• _WHAT YOU WILL DO_
1 - According to the prediction market thesis description, what price is used for Manifold?
2 - In the prediction market thesis description, why does the writer plan to bound Polymarket's prices between 0.01 and 0.99?

• _TEXT EXCERPT_

-=-=-=-=-

I’m writing an undergraduate thesis comparing real and play money prediction markets at the moment, for which Polymarket and Manifold are my data sources respectively. Their relative accuracy is one of a few questions I plan to investigate.
The data: paired price time series of markets with identical resolution criteria. Polymarket’s price is the mid of the best bid and ask, Manifold’s the AMM price. Topics span sports futures, politics, econ, crypto prices, awards, and whatever other pairs I could find. Shooting for a sample size of at least 150.
I’ll probably use the prices one week before resolution, at least to resolve this market. I’ll bound Polymarket’s prices between 0.01 and 0.99 for a fair test. I’ll restrict the analysis to a-priori plausibly independent markets (which throws out a lot of politics markets). There’s a fairly big range of liquidity/number of traders in the markets.
The test: permutation test on difference in log scores. This means each market’s forecast is given the score ln(p) if it happened, ln(1-p) if it didn’t. Here, higher log score = more accurate. Then I’ll take the sum of differences in log scores across Polymarket-Manifold pairs. This is the test statistic.

-=-=-=-=-

• _GIVEN INFORMATION_
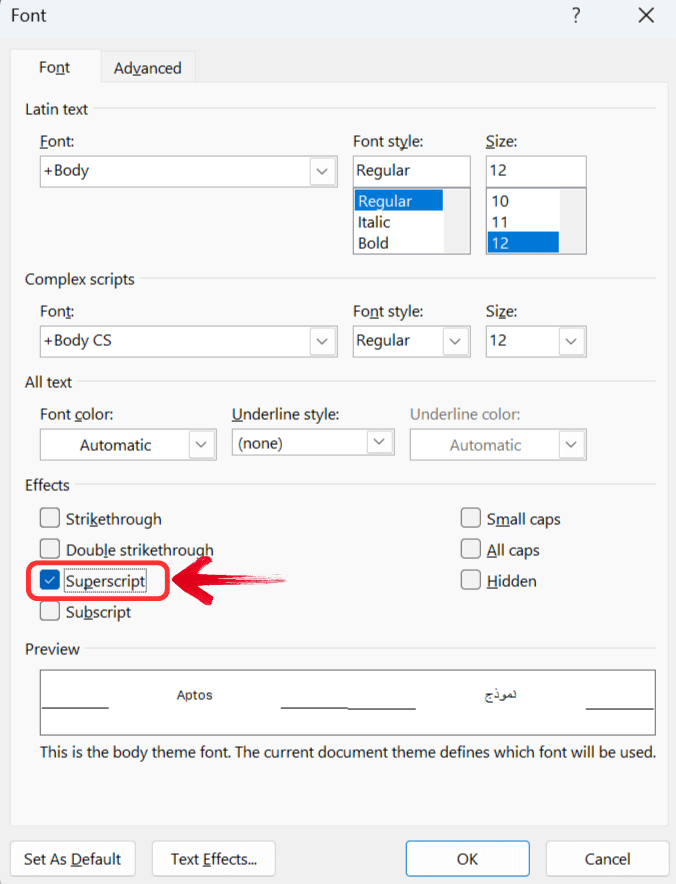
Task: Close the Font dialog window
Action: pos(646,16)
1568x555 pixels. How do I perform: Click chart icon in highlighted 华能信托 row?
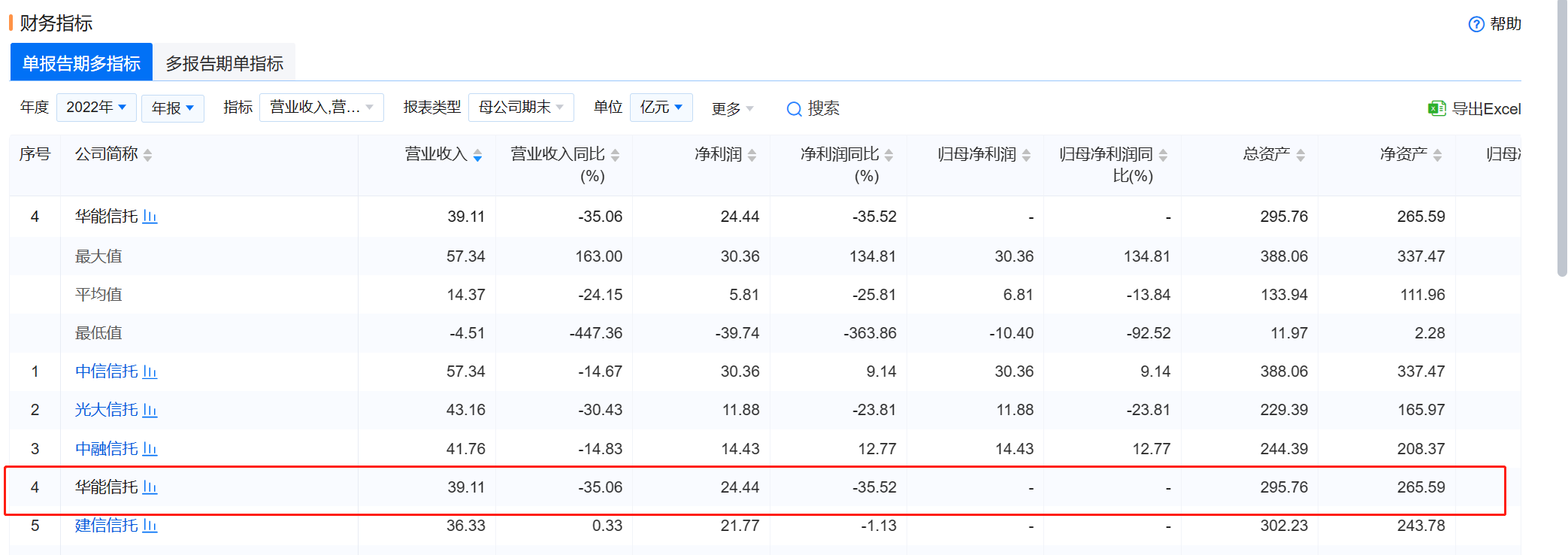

-=-=-=-=-

• _TASK-BY-TASK OUTPUTS_
1 - Manifold's AMM price.

2 - The writer bounds Polymarket's prices between 0.01 and 0.99 so that the comparison with Manifold is a fair test.